Cholangioscopy-assisted guidewire placement has been described in the literature. Despite the cost, it can be an option in selected cases 7 8 9 10 . However, cholangioscopy-assisted guidewire placement is not a guarantee of treatment success. In fact, in case of hard stenosis, the usual 0.035-inch wire may not pass the stricture even under direct cholangioscopic vision. Smaller-diameter (0.018-, 0.020-, or 0.025-inch) guidewires are available and can be more effective for luminal passage and stricture penetration. However, these wires are softer and may be unsupportive for over-the-wire devices placement, such as dilatators (hydrostatic, mechanical). An effective dilation technique was described using the Soehendra stent retriever 11 , but its use can be limited by small-diameter guidewires.

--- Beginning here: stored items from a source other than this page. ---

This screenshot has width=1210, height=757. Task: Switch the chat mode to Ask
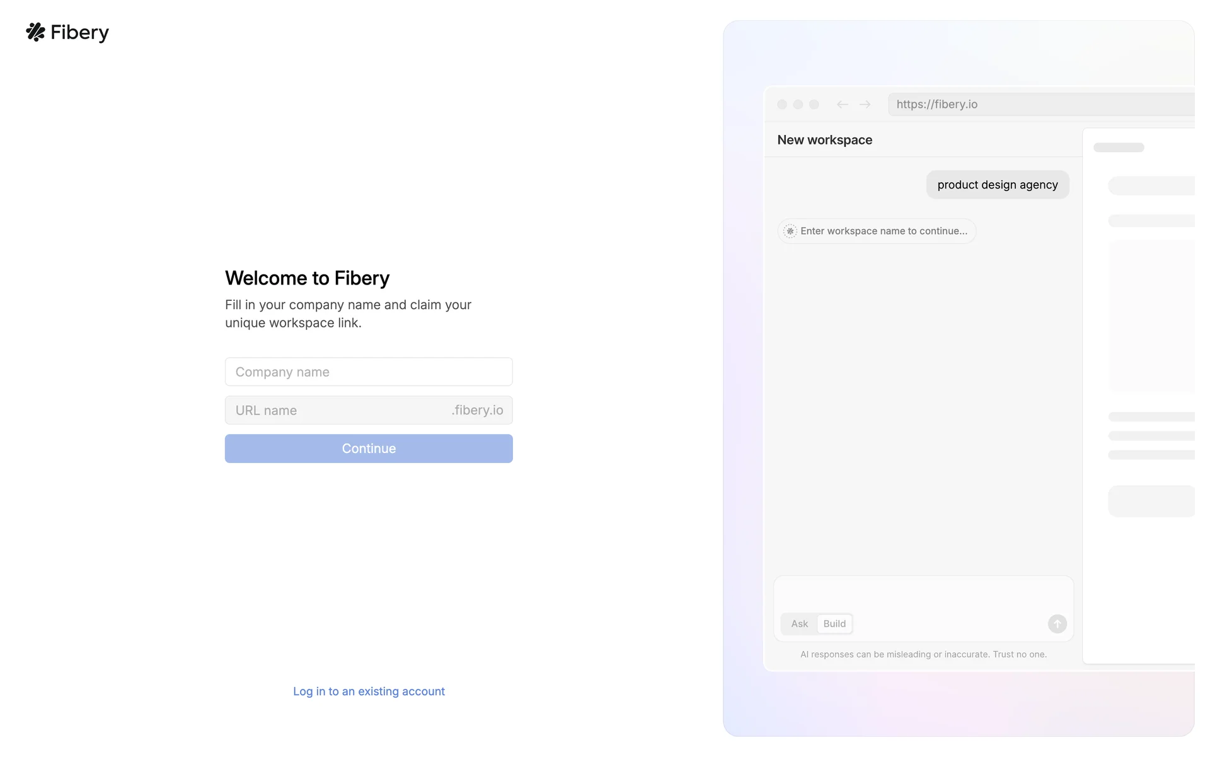pyautogui.click(x=799, y=624)

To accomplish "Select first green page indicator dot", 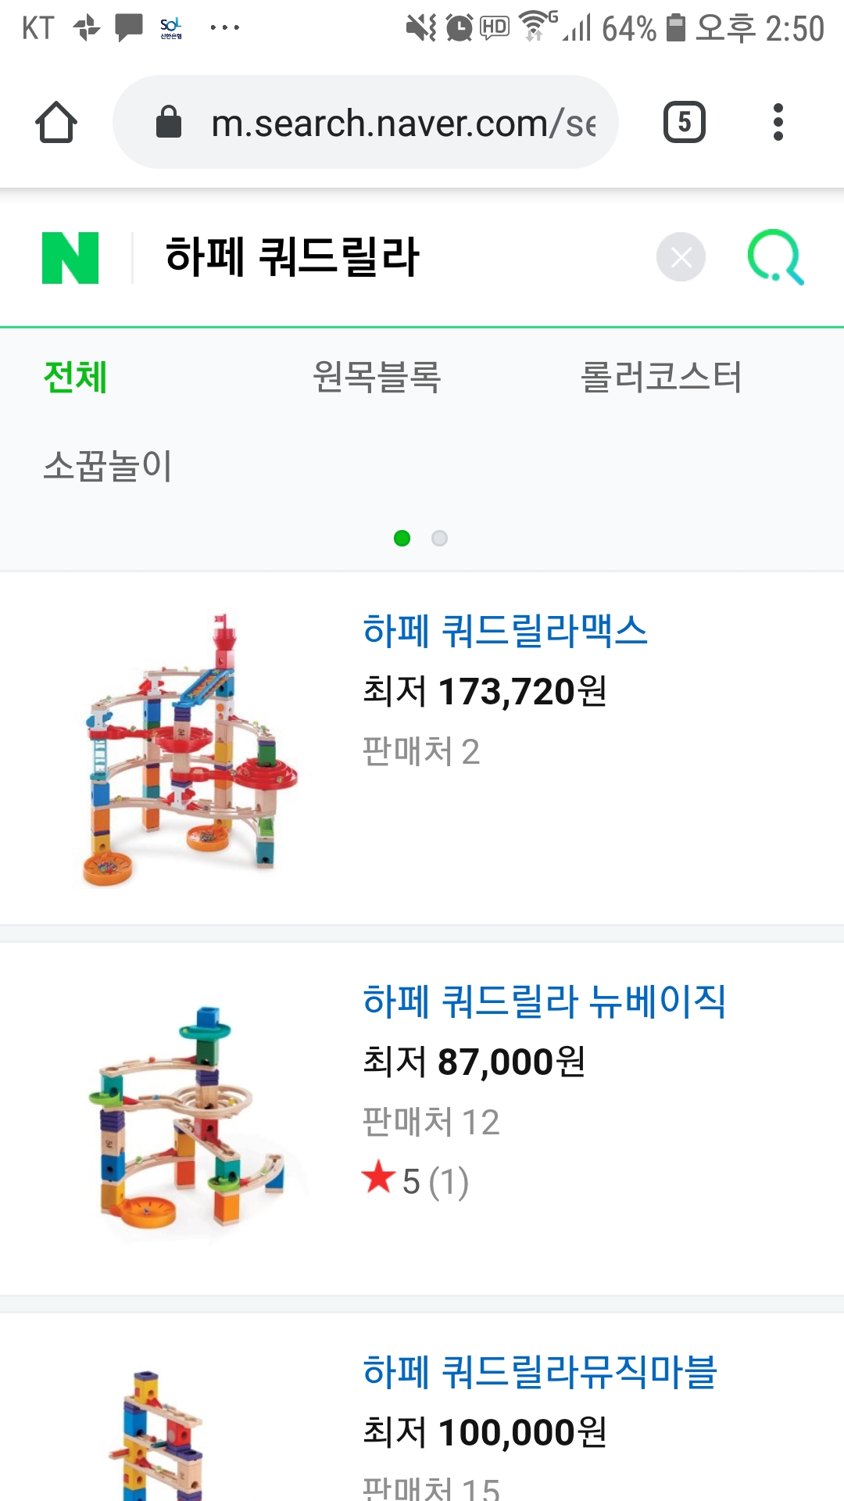I will (402, 539).
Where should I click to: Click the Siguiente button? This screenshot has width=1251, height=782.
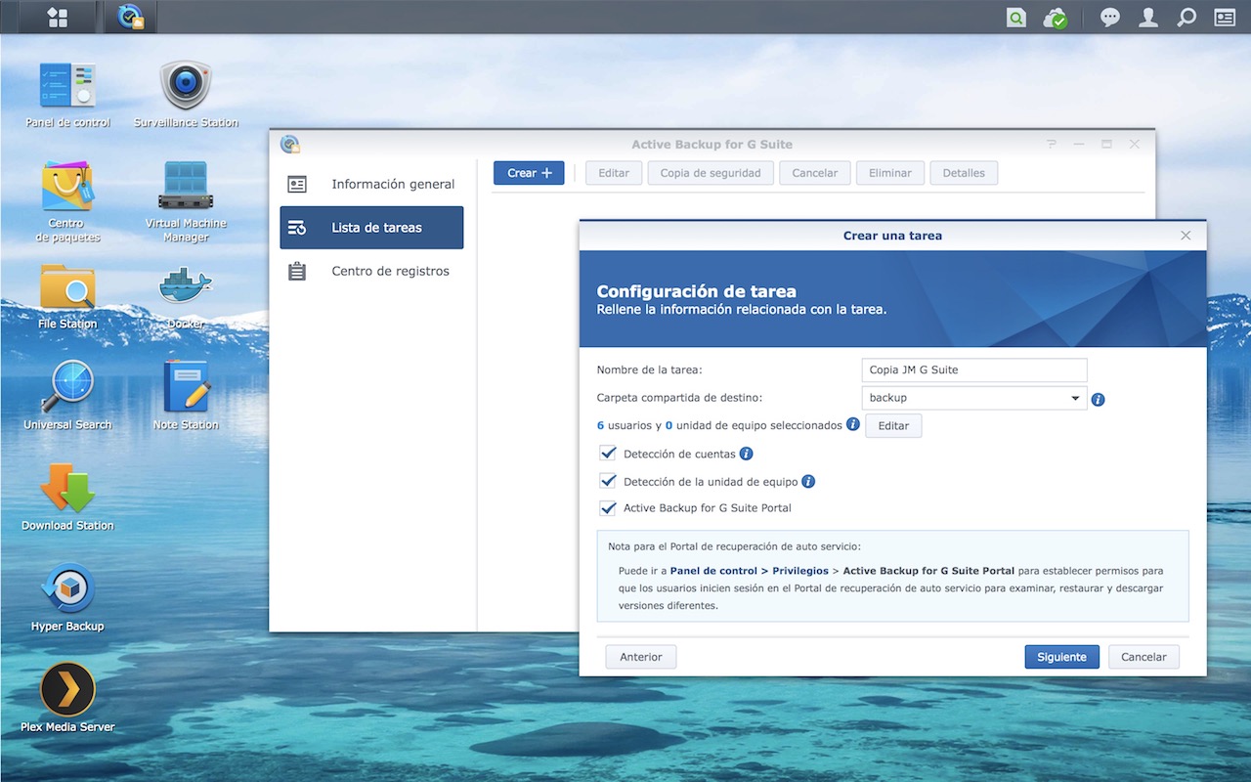[x=1061, y=657]
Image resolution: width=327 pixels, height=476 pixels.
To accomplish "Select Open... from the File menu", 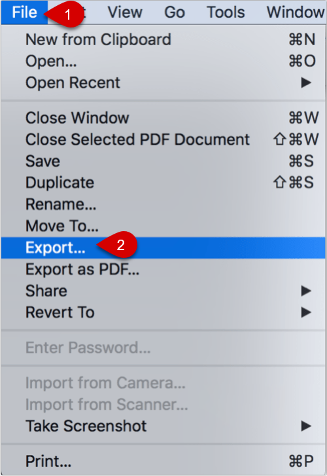I will click(x=164, y=61).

Hence, there is a need for a new strategy for treatment of severe BBS and BPS. Assuming that benign and especially anastomotic strictures do not usually involve a long segment, but they are more frequently short fibrotic rings, we borrowed the concept of endoscopic incisional therapy (EIT) described in the literature for treatment of benign esophageal 12 or colorectal anastomotic strictures 13 .

Limited literature exists on this topic. Since its introduction by Raskin et al 14 for Schatzki’s ring in 1985, EIT has been used to treat a wide variety of diseases, including benign and refractory esophageal anastomotic strictures 15 16 17 , post-endoscopic submucosal dissection or endoscopic mucosal resection-related esophageal stenosis 18 19 , esophageal corrosive strictures 20 , and colorectal anastomotic stricture 13 21 .

Conclusions

In the present series, EIT was successfully applied to pass difficult biliopancreatic strictures in selected cases without the occurrence of AEs. However, it is a blind procedure because cutting of the strictures is performed only under fluoroscopic guidance and it is based on the endoscopist’s expertise. Probing with a hand while advancing the electrocautery device is important because prompt interruption of the EIT is mandatory to avoid perforation of and/or injury to surrounding structures.

The introduction of dedicated devices that fit the cholangioscope working channel to perform this procedure under direct vision would eliminate this issue in the future.

Footnotes

Competing interests Dr. Tringali is a consultant for Boston Scientific and Olympus.

Dr. Costamagna receives consulting fees from Cook Medical, Olympus, and Boston Scientific Corp.